01 May 2024

Rope (1948)
Contributed by Jason Knowles

Jason Knowles is a consumer marketing manager for a national outdoor adventure travel magazine. He's also the co-creator of The Terror Trap website since 1998. He thinks there's nothing better than a long walk in the desert, followed by a good Italian retro horror flick.

I've always been captivated by Alfred Hitchcock's Rope (1948). It's a deceptive little thing. It wants to be an urbane thriller. A quirky drawing room exercise in suspense. But at heart, it's a down and dirty horror flick. And a really subversive one at that.

I remember as a kid, I'd go to the local library and check the VHS copy of Rope out on loan. I'd carry the bulky, plastic brown-colored clamshell case back home, where it would sit in front of the VCR over the course of a week. During that time, I'd watch the movie several times. I'd take special delight in the carefully crafted dialogue, the stagy direction, the earthen-hued set decoration (courtesy of Howard Bristol).

His first Technicolor film, Hitchcock's Rope was based on a 1929 stage play by Patrick Hamilton and was adapted for the screen by Hume Cronyn.

But the real cojones of Rope comes from the fact that its original source was the 1924 true crime story of Nathan Leopold and Richard Loeb - two arrogant, privileged, highly intelligent university men who murdered a good friend just for the "thrill of it."

It stars John Dall (Gun Crazy) as erudite snob Brandon Shaw and Farley Granger (Strangers on a Train) as his snivelling cohort Phillip Morgan. Both of them deliver appropriately unsympathetic - but entirely mesmerizing (!) - performances as the two unlikable leads.

Believing themselves to be some sort of Nietzschean supermen, the two guys murder their best friend David Kentley (Dick Hogan) and then hide the corpse inside a large wooden chest in the Manhattan apartment they share. Then the killer duo decide to host a party! They invite David's friends and family - including his fiancee Janet (Joan Chandler) - where they serve appetizers to their guests...atop David's makeshift coffin. Dinner is served!

But the two hubrists mistakenly invite their university professor Rupert Cadell (played by America's Everyman Jimmy Stewart) to the soiree. Cadell is no dummy. He smells something evil in the air. But he can't be completely certain what's happened here....and why is David so late in coming to the party anyway? Hmmm...

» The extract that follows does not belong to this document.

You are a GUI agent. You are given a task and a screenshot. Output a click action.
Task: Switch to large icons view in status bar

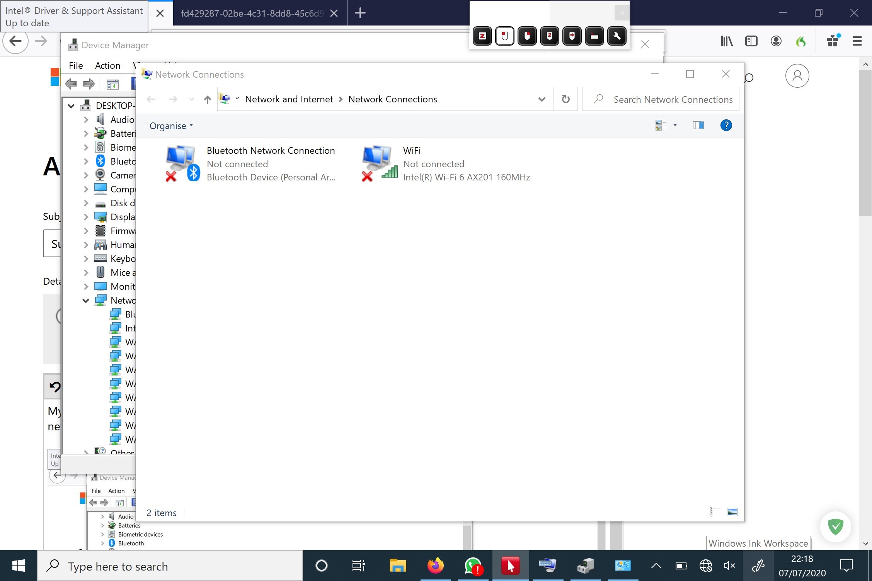coord(732,512)
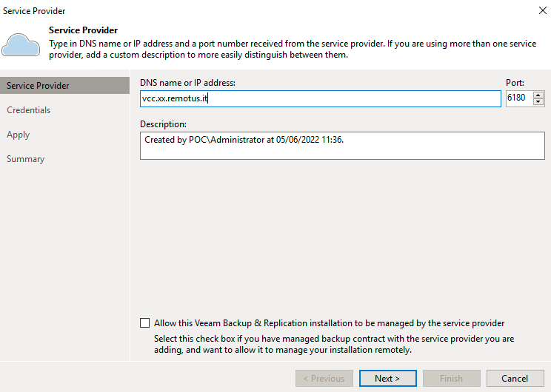Open the Credentials wizard step

pos(28,110)
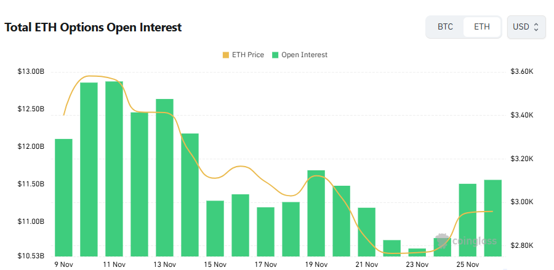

Rope is probably best known for being one of Hitchcock's most experimental films. The director wanted the movie to be a handful of long, unbroken scenes with hardly any editing or obvious cutting. So he shot it in ten minute sequences. And he disguised the few jumps from segment to segment, by careful blocking of the camera around furniture and behind the backs of the principal cast.

The technique gives the whole thing a stagy, rather claustrophobic vibe. As a result, the viewer may feel he wants to get the hell out of Brandon and Phillip's apartment. Right away.

But we feel trapped. Just like the killers. Or just like David. And so we're forced to stay, wait things out, and see what happens. Besides, we've got David's colorful aunt Mrs. Atwater (Constance Collier) and the mouthy housemaid Mrs. Wilson (Edith Evanson) on hand to keep us entertained. So how bad can things get?

Rope doesn't contain a gruesome shower scene. It doesn't have any über beauties like Grace Kelly or Tippi Hedren. There are no suspenseful setups staged on top of national landmarks. No wild birds. No ghostly dopplegangers jumping into San Francisco Bay. No climaxes in crowded Albert Hall.

At best, it's a competently made thriller but one which fails to match the dizzying creative heights Hitch would achieve during his peak period beginning in the mid 1950's. At worst, it is what it is: a self-interested exercise in meticulous detail that most of us probably won't appreciate on a technical level. Certainly it's got a wussy trailer that doesn't do it much justice.

So why has Rope stayed with me all these years? I suppose because when you boil it down to its very essence - when you get rid of Brandon's philosophizing, ditch Phillip's whining, trash the smoking jackets and some of the contrivances of the plot - you're left with one of the most macabre, transgressive blueprints for a horror film. Ever.

Seriously, this is some subversive shit. Think about it. Think about it, especially, in terms of the era of the late 40's: Two men. (Lovers, at that.) Brutally murder their best friend. No remorse. Stuff his cold body in a trunk. Invite people over and secretly gloat about it. Eat on top of the trunk.

Rope is like Edgar Allan Poe, Oscar Wilde, and Lucio Fulci got together and had a demon baby.